* _Information_

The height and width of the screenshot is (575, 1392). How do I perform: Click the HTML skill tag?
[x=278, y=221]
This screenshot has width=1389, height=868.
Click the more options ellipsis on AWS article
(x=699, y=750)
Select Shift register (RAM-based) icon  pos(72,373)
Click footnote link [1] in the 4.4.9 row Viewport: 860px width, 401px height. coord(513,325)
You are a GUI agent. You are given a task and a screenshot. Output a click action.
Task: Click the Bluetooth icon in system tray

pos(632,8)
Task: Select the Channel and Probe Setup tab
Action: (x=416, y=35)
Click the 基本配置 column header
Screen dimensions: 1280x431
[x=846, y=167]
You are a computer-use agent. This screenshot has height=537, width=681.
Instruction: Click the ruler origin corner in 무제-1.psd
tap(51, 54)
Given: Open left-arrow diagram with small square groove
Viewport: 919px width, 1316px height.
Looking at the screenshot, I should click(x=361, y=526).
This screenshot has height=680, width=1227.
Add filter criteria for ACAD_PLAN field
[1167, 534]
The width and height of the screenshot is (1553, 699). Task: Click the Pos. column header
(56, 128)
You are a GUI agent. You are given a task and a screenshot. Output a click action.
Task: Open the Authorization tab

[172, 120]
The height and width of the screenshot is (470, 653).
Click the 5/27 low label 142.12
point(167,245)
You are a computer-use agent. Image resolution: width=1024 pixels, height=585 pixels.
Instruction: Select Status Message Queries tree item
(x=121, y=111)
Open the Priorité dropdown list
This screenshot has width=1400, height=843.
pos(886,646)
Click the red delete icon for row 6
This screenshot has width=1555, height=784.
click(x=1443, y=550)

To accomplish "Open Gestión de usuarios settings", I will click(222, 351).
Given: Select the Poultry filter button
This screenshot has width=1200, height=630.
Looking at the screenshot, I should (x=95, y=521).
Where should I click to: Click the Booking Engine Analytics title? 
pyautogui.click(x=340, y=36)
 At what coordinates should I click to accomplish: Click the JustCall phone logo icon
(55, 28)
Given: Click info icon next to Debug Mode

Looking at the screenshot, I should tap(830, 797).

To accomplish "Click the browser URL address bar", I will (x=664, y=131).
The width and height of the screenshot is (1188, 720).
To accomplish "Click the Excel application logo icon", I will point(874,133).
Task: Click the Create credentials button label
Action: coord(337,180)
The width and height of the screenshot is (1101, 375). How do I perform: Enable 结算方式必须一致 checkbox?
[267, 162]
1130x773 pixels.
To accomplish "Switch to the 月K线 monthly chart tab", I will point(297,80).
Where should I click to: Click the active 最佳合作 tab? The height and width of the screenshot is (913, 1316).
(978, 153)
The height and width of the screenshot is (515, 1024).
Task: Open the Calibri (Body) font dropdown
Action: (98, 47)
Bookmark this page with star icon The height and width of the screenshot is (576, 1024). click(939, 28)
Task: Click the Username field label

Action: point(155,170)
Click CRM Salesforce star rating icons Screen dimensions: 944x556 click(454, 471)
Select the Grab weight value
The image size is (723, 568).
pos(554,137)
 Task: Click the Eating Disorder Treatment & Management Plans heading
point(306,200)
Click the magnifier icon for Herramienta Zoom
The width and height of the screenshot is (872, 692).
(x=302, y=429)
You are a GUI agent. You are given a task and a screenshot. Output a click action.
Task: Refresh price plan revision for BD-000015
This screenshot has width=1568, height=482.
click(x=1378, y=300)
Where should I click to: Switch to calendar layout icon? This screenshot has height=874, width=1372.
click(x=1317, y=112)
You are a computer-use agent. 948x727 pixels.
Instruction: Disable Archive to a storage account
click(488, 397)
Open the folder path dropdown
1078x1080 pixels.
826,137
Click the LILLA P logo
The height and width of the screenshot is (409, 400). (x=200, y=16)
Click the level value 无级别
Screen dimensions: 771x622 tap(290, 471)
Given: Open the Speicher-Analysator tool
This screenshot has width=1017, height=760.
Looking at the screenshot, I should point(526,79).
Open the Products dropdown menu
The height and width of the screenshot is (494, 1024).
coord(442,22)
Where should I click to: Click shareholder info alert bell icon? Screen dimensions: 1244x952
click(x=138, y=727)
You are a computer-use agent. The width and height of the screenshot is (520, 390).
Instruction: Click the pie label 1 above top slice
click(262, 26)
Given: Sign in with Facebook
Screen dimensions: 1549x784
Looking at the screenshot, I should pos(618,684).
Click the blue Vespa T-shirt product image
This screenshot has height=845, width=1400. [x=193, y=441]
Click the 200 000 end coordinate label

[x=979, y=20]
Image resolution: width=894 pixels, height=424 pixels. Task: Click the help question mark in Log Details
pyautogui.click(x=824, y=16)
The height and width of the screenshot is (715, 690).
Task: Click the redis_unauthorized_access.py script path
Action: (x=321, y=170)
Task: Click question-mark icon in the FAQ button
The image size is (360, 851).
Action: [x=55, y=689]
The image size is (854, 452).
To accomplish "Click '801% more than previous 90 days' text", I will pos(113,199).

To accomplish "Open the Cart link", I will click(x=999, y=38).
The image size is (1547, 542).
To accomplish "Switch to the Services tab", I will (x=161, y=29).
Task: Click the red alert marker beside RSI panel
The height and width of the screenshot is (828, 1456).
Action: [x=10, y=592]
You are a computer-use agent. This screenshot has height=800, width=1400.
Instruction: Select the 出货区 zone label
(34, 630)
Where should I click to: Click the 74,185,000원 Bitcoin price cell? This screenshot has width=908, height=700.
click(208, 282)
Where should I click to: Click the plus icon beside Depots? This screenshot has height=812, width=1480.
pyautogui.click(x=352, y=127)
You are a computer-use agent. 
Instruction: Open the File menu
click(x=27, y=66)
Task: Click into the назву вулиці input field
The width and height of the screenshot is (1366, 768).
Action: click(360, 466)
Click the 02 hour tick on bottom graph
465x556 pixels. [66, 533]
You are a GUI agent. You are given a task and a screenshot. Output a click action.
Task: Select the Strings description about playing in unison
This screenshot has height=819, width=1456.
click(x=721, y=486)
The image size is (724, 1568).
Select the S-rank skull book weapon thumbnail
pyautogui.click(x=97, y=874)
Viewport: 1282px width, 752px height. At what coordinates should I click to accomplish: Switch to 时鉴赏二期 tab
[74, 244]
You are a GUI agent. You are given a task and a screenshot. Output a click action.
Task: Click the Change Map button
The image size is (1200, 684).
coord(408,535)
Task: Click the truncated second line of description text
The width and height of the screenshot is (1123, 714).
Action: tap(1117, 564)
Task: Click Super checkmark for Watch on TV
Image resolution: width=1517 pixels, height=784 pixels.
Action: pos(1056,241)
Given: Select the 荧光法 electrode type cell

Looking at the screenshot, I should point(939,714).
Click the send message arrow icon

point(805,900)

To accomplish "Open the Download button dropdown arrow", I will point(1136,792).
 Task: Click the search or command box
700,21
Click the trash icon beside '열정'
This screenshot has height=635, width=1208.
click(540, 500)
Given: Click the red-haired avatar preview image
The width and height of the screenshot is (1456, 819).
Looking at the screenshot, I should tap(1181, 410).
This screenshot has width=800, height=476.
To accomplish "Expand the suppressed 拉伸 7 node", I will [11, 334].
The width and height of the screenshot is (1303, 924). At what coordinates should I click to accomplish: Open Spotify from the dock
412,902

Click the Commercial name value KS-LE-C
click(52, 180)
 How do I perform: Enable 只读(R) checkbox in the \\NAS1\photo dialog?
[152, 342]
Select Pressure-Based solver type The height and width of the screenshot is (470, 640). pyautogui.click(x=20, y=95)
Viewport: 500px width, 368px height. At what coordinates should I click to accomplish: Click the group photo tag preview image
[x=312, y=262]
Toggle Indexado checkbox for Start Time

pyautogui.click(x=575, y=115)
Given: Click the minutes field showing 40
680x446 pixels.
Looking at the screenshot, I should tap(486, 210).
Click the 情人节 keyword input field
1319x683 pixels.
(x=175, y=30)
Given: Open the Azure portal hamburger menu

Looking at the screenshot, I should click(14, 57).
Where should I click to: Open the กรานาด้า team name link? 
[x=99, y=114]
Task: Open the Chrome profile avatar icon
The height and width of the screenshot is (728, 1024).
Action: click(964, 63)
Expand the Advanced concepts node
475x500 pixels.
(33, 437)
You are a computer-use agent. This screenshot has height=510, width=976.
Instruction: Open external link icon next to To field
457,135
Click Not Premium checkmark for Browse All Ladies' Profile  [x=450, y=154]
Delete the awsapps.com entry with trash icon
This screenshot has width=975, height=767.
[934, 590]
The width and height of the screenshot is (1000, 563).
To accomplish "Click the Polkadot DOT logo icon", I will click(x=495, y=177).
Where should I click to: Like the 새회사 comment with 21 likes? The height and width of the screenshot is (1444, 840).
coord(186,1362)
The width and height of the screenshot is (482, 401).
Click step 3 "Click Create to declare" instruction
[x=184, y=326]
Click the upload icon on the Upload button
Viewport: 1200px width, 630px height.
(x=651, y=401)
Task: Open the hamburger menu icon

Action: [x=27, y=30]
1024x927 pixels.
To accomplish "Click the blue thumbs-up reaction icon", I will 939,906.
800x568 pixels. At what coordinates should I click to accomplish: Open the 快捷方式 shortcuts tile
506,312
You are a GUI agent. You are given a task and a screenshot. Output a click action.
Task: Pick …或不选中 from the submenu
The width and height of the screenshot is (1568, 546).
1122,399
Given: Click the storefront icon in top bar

* _Task description_
Within the material above, report how many lines carry the word "checkmark", and nothing else.

* _Written reply_
2